If you have children and a spouse, for example, in the U.S., and you have a U.S. bank account and residence, your work is the only thing tying you to the foreign country, it will be difficult to qualify for a foreign earned income exclusion.
Your tax home in contrast usually applies to your vocation or business and is generally referred to as the location of your regular or principal place of business as defined in IRC Section 162(a)(2).
Additionally, you may have a tax home in a foreign country, but closer ties to your abode in the U.S. You will not qualify for the foreign earned income exclusion if this is the case. You must establish an abode in the foreign country as well where the link is stronger to that foreign country. In other words, your time in the foreign country cannot seem transitory in nature.
What is a Controlled Foreign Corporation (CFC)?
A CFC is a foreign corporation that is more than 50% owned (directly or indirectly) by U.S. persons who each own (directly or indirectly) at least 10% of its vote or value.
What is a Passive Foreign Investment Corporation (PFIC)?
A foreign corporation is a PFIC, if either: (1) at least 75% of its gross income is passive income; or (2) on average, at least 50% of its assets produces passive income or is held to produce passive income.
What is a Participation Exemption (or Dividends Received Deduction (DRD))?
The participation exemption allows a U.S. C Corporation to deduct a foreign dividend from gross income for income from foreign subsidiaries in which the parent owns at least 10%. This deduction is not allowed for individual shareholders or S corporations.
What is the Transition Tax?
U.S. parent pays the transition tax on pre-TCJA foreign earnings at a reduced rate and with partial foreign tax credit. It is a deemed-repatriation tax on accumulated foreign earnings. Taxes were paid prior to the TCJA on dividends repatriated to the U.S., so those are exempt since tax has already been paid on them. Prior to TCJA, the incentive, therefore, was to keep profits retained within companies and not to pay dividends because those dividends would be taxed. In order to transition from that system to the new hybrid territorial system, the transition tax equalizes those dividends not repatriated by subjecting foreign earnings to a tax as follows:
- 5% on cash and cash equivalents
- 8% tax on other liquid assets
What is Global Intangible Low-Taxed Income (GILTI)?
Beginning in 2018, a US shareholder of a CFC must include its global intangible low-taxed income in gross income. All high-return foreign earnings, including both passive and active business profits are subject to GILTI. GILTI income includes the excess of a CFC’s foreign income over a 10% return on tangible assets. This assessment is determined at the individual shareholder level and has a complex formula in order to determine the basis for the tax.
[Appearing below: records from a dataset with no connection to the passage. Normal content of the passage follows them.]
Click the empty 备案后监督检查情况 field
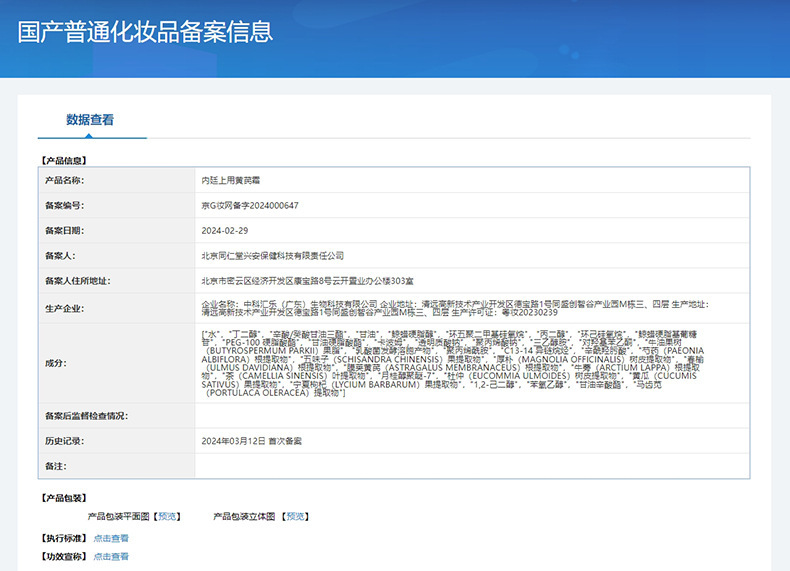The height and width of the screenshot is (571, 790). (471, 415)
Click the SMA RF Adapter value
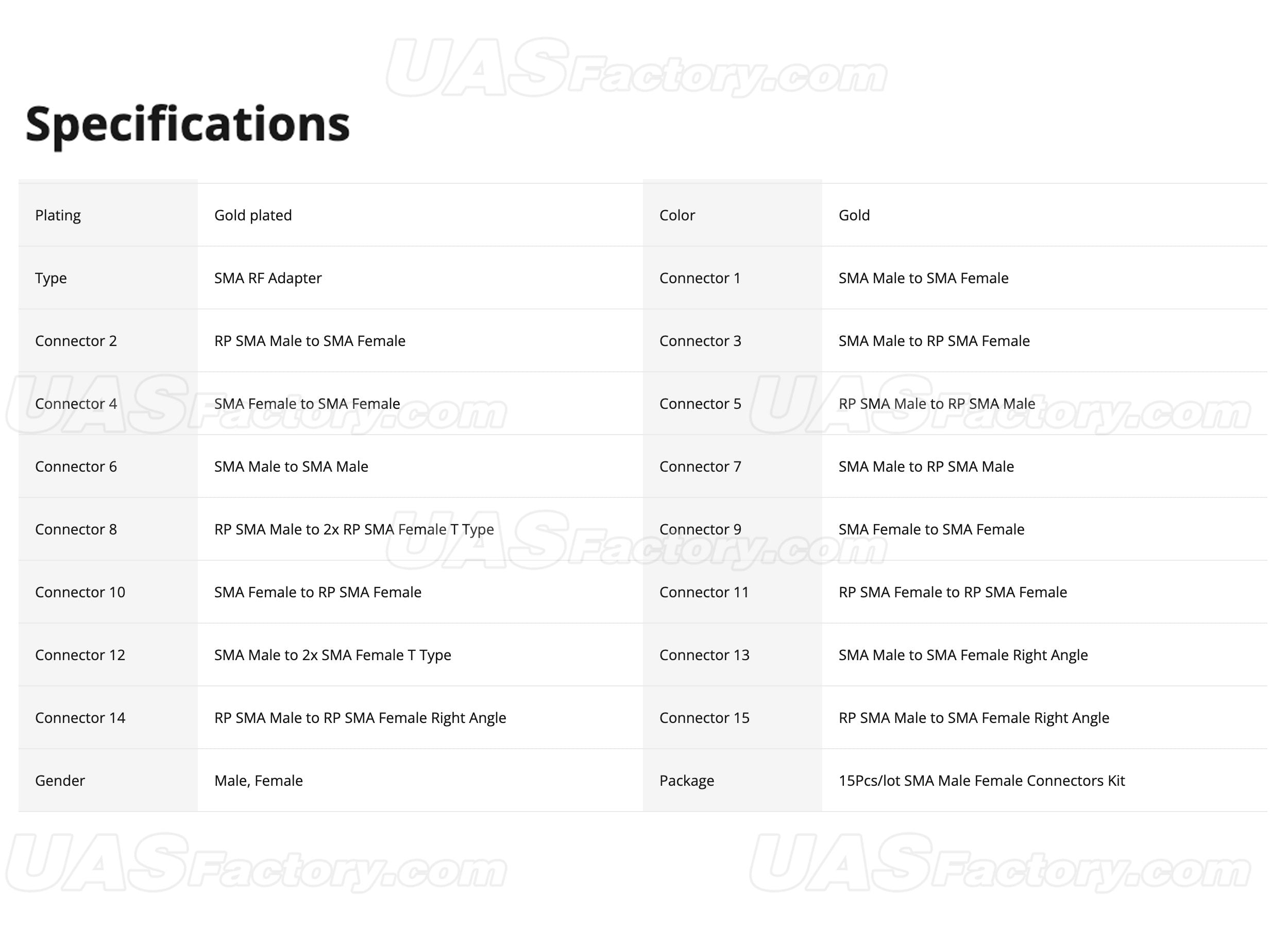This screenshot has width=1288, height=931. point(267,278)
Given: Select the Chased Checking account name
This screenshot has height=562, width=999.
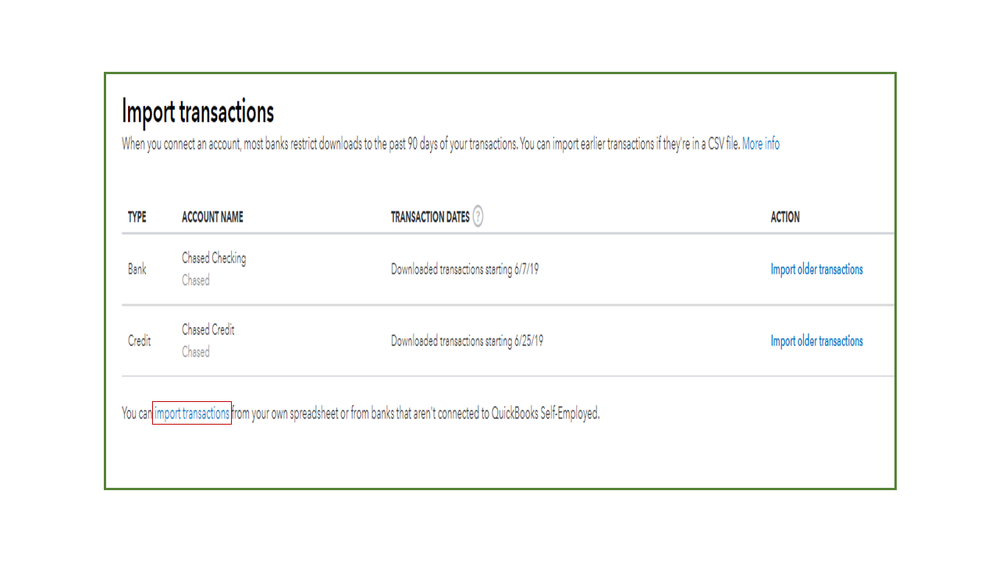Looking at the screenshot, I should (214, 258).
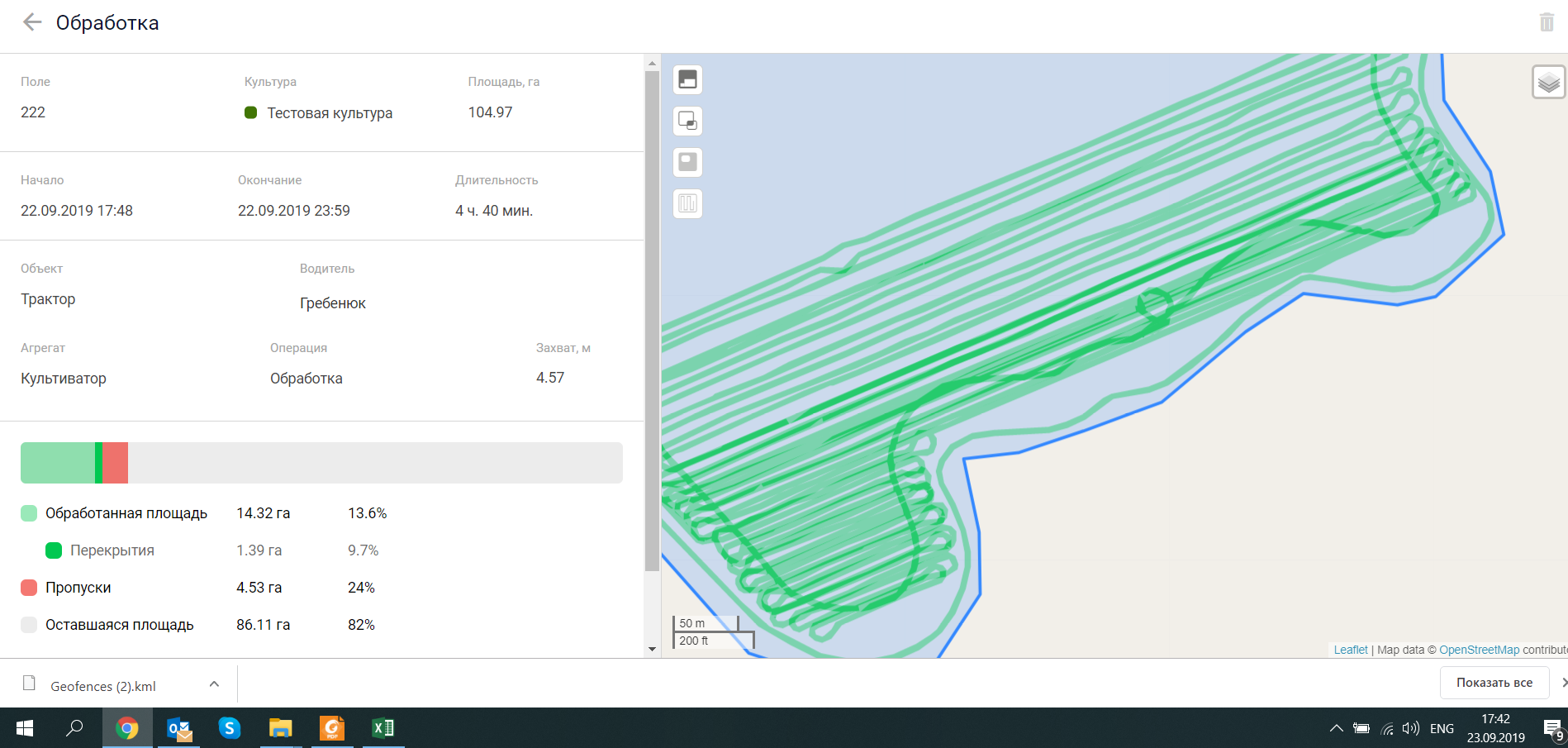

There is a 50% deduction available through December 31, 2025. The deduction is then reduced to 37.5% after that date.
Foreign tax credits may be applied up to 80%.
What is Foreign-Derived Intangible Income (FDII)?
FDII is a portion of a domestic corporation’s intangible income that is derived from foreign markets. FDII rules operate together with GILTI rules to provide a deduction from the tax for 37.5% beginning in 2018 based on the excess of a US company’s foreign income over a 10% return on intangible assets.